• [YOUR GOAL] Translate this sentence from the Cornell Database Seminar page into Spanish: "The seminar meets weekly on Tuesdays from 3 to 4 PM ET."
### DOCUMENT EXTRACT ###
Cornell Database Seminar

About

The Cornell Database Seminar covers recent research in the database area. The seminar meets weekly on Tuesdays from 3 to 4 PM ET. All talks by external speakers are public and can be attended via Zoom (link here). Talk recordings, without Q&A, will be available online. The seminar is organized by the Cornell Database Group.

Talk details and recordings from Spring 2022 can be found here.

Schedule

Date Speaker Talk
8/23 Immanuel Trummer, Cornell University Intro
8/30 (Internal)
9/6 (Internal)
9/13 Immanuel Trummer, Cornell University
9/20 Immanuel Trummer, Cornell University
9/27 Aecio Santos, New York University Sketching Methods for Efficient Correlated Dataset Search [Details]
10/4 Hung Ngo, RelationalAI Query Optimization for Worst-case Optimal Joins
10/11 (Break)
10/18 Ippokratis Pandis, Amazon Reinventing Cloud Analytics with Machine Learning [Details]
10/25 Raul Castro Fernandez, University of Chicago The Value of Data and the Design of Data Markets [Details]
11/1 Subarna Chatterjee, Harvard University Cosine: A Cloud-Cost Optimized Self-Designing Key-Value Storage Engine [Details]
11/8 Arun Kumar, University of California San Diego New DBification of ML/AI [Details]
11/15 Arnab Nandi, Ohio State University Querying the Real World: Data Exploration in Augmented Reality [Details]
11/22 (Internal)
### DATA SECTION ###
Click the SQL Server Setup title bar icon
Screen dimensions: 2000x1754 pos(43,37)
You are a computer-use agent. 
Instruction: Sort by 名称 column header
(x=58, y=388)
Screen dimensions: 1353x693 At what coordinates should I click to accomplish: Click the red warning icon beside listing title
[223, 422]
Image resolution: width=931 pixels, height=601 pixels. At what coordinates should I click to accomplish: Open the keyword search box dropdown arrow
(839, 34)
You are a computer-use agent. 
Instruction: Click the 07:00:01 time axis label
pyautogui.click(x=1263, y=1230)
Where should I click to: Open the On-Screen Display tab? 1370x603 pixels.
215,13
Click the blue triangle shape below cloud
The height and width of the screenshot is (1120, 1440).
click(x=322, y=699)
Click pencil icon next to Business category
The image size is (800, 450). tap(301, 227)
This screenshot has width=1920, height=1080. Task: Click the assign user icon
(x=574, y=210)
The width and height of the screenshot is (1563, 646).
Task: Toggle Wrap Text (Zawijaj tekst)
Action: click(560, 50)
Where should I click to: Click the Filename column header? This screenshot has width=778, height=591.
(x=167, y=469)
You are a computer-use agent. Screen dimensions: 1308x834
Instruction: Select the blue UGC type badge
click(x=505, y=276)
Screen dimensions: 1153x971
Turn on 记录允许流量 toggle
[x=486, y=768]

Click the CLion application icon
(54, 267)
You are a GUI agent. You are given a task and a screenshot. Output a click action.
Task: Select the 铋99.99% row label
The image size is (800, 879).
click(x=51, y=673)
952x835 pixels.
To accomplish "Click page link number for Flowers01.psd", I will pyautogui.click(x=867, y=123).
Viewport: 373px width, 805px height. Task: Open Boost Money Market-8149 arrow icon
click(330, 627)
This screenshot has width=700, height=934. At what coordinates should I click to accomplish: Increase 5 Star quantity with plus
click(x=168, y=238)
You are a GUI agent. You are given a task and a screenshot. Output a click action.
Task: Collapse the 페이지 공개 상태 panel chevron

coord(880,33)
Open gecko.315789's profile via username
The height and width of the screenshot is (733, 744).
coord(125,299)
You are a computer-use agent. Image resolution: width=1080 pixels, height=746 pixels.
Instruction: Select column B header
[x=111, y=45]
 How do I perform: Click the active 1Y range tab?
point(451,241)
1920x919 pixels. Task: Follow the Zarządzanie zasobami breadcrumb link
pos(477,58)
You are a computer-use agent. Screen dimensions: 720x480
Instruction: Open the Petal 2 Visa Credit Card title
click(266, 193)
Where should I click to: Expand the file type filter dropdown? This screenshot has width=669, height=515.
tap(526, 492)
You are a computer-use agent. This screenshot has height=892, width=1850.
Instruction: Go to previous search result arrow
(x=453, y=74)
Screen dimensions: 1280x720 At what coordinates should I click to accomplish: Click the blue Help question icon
###
• [SOLUTION TO THIS PROBLEM] El seminario se reúne semanalmente los martes de 3 a 4 p. m. ET.